Every power conference has a GOR now. It's standard operating procedure to have one that lasts the length of the TV deal. The SEC, B1G, and Big 12 have GOR's that last the length of their current TV deals.
 
Every power conference has a GOR now. It's standard operating procedure to have one that lasts the length of the TV deal. The SEC, B1G, and Big 12 have GOR's that last the length of their current TV deals.
True ... but NONE of the media deals & GOR's have a term anywhere NEAR what the ACC agreed to what the ACC did IN 2016 .... how do you agree to a deal in 2016 that extends to 2036??? TWENTY YEARS? The NEW ACC media deal BEGINS IN 2024 and is for a TEN year term!!!!!!!! The ACC should have a media deal and GOR that ends in 2026 by customary media term practices. It isn't the GOR that is the objection .... it is the unnecessary extension from the original term end of 2026 to 2036. The ACC got totally screwed over by ESPN.
 
First rule of holes: if you are in one, stop digging.

You have been literally wrong about 100% of everything on this thread and now you are failing the first week of 1L Contracts. Pathetic.


I've been right about everything for over 600 pages. Indisputable.

Compared to your "we won't go anywhere until the mid-2030s" nonsense.

Each contract is required to stand or fall on its own merits, including sufficiency of consideration. You cannot use a separate agreement between different parties as consideration for a completely different contract. And you cannot simply type the words "for good and valuable consideration" and assume them to be true and sufficient.

That's the real problem here, you keep making ignorant and baseless assumptions. Like when you crowed about the assignment being "IRREVOCABLE" (your emphasis, not mine). Nobody ever argued for the revocation of the assignment, but you strutted around like you had proven something.

The EXTENSION of the GOR was baseless, unnecessary, consideration-free, and constitutes a duplication of other contractual factors and clauses (such as a conference-exiting penalty fee) that are incorporated in separate documents (such as the ACC Constitution and the ESPN television contract).

There are already sufficient ALTERNATIVE methods that allow ESPN to recalculate its payout obligation if teams enter or exit the ACC (UNDER THE TV CONTRACT ISTELF, NOT THE GOR), and ESPN has adequate recourse (via the composition clause) to protect itself in the event that ANY (or several) ACC schools exit the conference. Therefore, there is no contractual reason or necessity for a 9-year extension on the original GOR, and to the extent that the ACC schools agreed to it, it is still an impermissible duplication of the exit fee.
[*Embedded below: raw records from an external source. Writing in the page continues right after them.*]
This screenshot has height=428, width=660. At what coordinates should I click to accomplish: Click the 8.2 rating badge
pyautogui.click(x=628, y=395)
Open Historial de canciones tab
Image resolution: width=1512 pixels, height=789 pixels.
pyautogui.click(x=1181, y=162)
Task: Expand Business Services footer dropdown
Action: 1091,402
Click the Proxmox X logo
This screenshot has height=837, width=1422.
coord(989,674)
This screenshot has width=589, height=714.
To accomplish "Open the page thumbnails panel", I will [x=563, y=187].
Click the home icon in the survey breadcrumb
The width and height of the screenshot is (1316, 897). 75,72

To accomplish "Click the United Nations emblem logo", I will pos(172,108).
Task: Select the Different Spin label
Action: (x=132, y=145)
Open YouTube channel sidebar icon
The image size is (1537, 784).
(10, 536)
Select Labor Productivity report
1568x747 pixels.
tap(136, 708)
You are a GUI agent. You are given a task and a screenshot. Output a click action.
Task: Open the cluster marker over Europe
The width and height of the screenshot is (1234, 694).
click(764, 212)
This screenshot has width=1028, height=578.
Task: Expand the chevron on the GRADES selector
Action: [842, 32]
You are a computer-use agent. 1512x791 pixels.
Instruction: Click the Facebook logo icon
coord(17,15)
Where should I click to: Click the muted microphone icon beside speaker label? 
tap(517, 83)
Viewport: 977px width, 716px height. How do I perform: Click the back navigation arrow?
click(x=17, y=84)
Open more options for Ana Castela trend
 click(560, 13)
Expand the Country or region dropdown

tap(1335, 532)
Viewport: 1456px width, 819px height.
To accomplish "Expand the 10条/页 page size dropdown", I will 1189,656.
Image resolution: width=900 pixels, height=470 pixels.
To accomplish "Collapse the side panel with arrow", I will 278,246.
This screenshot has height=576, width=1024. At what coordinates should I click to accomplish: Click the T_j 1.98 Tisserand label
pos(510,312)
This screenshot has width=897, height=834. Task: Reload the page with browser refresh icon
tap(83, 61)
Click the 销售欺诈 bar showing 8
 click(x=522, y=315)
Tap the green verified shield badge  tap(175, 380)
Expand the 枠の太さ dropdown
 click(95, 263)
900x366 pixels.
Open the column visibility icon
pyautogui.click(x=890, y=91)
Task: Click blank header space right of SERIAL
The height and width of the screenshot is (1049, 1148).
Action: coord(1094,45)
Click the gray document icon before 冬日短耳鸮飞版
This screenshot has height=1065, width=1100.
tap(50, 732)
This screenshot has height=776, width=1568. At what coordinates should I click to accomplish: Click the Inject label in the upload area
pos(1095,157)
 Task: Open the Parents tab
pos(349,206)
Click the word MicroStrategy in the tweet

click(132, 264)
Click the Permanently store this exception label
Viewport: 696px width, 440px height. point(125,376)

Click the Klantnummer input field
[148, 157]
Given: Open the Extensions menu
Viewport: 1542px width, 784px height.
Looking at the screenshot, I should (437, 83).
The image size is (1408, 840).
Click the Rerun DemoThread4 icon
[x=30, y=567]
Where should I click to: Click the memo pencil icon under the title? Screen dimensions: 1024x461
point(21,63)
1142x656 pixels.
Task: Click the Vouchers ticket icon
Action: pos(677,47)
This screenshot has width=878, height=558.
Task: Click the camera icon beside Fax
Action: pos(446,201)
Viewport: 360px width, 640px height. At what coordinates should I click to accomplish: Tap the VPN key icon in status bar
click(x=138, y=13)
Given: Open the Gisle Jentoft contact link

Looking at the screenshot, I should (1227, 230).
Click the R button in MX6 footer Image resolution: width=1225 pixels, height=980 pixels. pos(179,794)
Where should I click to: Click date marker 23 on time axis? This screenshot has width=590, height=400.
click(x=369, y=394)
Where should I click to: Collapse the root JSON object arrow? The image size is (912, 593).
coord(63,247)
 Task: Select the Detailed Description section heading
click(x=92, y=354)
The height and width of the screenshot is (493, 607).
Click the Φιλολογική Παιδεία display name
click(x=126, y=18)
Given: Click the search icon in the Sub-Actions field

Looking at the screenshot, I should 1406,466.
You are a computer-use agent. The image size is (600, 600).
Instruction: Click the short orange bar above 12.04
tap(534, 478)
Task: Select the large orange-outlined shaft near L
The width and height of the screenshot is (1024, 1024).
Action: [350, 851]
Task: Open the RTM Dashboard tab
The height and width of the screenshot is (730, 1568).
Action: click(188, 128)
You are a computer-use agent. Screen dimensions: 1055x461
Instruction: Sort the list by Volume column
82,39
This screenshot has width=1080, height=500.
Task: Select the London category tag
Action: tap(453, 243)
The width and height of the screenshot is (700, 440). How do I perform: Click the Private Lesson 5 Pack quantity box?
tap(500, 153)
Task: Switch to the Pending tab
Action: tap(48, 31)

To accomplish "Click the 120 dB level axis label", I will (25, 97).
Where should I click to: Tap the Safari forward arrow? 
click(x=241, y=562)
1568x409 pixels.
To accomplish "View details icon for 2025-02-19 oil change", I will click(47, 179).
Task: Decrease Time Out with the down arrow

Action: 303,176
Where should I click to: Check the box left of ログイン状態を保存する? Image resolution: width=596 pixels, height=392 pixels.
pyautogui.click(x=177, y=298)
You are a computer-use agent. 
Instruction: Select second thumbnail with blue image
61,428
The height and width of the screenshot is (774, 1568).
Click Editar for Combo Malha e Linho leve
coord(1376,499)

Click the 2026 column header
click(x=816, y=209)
You can sit here and argue that all of the schools are "sophisticated" and "bargained for this", but the reality is that contractual clauses and requirements are struck down as unenforceable all the time, no matter who negotiated them or why. You cannot possibly argue that EVERY PARTY that ever wins an "unenforceable contractual language" case is a raving moron who was not represented by legal counsel. Courts strike down contractual language every day, this is not some Bizarro World where every contract is viewed as perfection simply because the contracting parties were "sophisticated" and "negotiated" and were "represented by counsel".

No matter how you choose to view this - either the ACC wanting to "protect itself" against other schools leaving (which it had already done under its Constitution) or ESPN wanting to "protect itself" against losing the best ACC teams (which it had already done through multiple clauses in the TV contract), the GOR "penalty" is unnecessary and duplicative, and it expires in three years. The "extension" isn't worth the one piece of paper it's written on.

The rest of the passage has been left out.